§ **Фрагмент страницы**:
В Париже был литератор Поансине (Poinsinet). По необыкновенной доверчивости своей был он мишенью всех возможных мистификаций. Однажды уверили его, что король хочет приблизить его ко двору и назначить придворным экраном (ширмы, щит перед камином). Поансине поддался на эту ловушку, несколько дней сряду стоял близехонько перед пылающим камином и без милосердия жарил себе икры, чтобы приучить себя к новой должности своей.

Милый и незабвенный наш Василий Львович Пушкин был в своем роде наш Поансине. Алексей Михайлович Пушкин, Дмитриев, Дашков, Блудов и другие приятели его не щадили доверчивости доброго поэта. Однажды, несмотря на долготерпение свое, он решился, если смеем сказать, огрызнуться прекрасным, полным горечи стихом:

Их дружество почти на ненависть похоже.

Алексей Перовский (Погорельский) был позднее удачный мистификатор. Он однажды уверил сослуживца своего (который после сделался известен несколькими историческими сочинениями), что он великий мастер какой-то масонской ложи и властью своей сопричисляет его к членам ее. Тут выдумывал он разные смешные испытания, через которые новообращенный покорно и охотно проходил. Наконец заставил он его расписаться в том, что бобра не убил.

§ **Задания**:
1/ Перепишите из фрагмента страницы текст от слов «В Париже был» до слов «на ненависть похоже.» без каких-либо изменений.
2/ Ответьте по фрагменту страницы на вопросы:
(а) Какую должность при дворе будто бы собирался дать Поансине король?
(б) Кого автор называет «нашим Поансине»?
(в) В чём Алексей Перовский в конце концов заставил сослуживца расписаться?
Следующий материал самостоятелен и с фрагментом страницы не связан.

§ **Данные**:

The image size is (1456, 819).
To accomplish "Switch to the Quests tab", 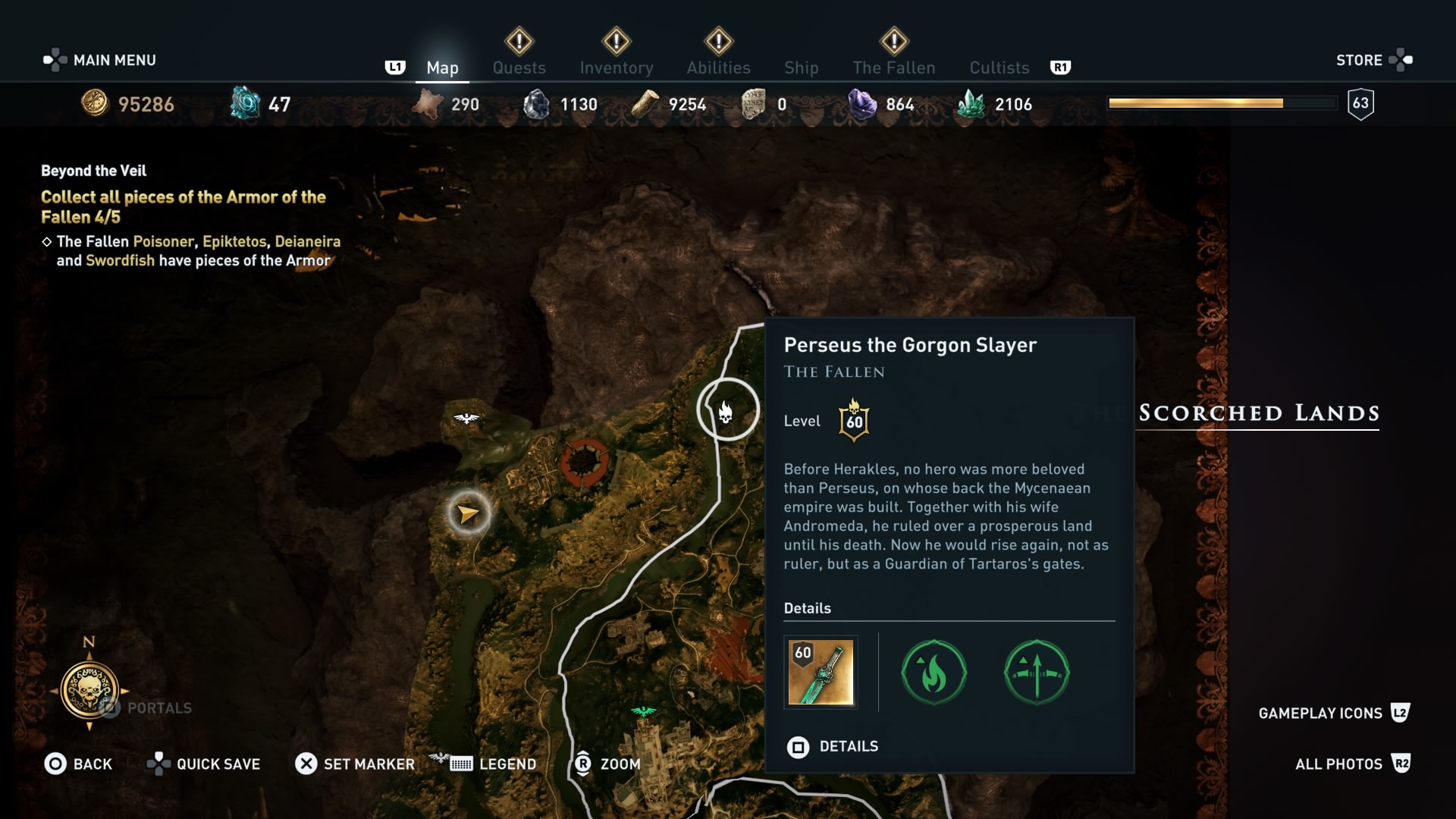I will pyautogui.click(x=520, y=67).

§ **Ответы к заданиям**:
1/
В Париже был литератор Поансине (Poinsinet). По необыкновенной доверчивости своей был он мишенью всех возможных мистификаций. Однажды уверили его, что король хочет приблизить его ко двору и назначить придворным экраном (ширмы, щит перед камином). Поансине поддался на эту ловушку, несколько дней сряду стоял близехонько перед пылающим камином и без милосердия жарил себе икры, чтобы приучить себя к новой должности своей.

Милый и незабвенный наш Василий Львович Пушкин был в своем роде наш Поансине. Алексей Михайлович Пушкин, Дмитриев, Дашков, Блудов и другие приятели его не щадили доверчивости доброго поэта. Однажды, несмотря на долготерпение свое, он решился, если смеем сказать, огрызнуться прекрасным, полным горечи стихом:

Их дружество почти на ненависть похоже.

2/
(а) Должность придворного экрана.
(б) Василия Львовича Пушкина.
(в) В том, что тот бобра не убил.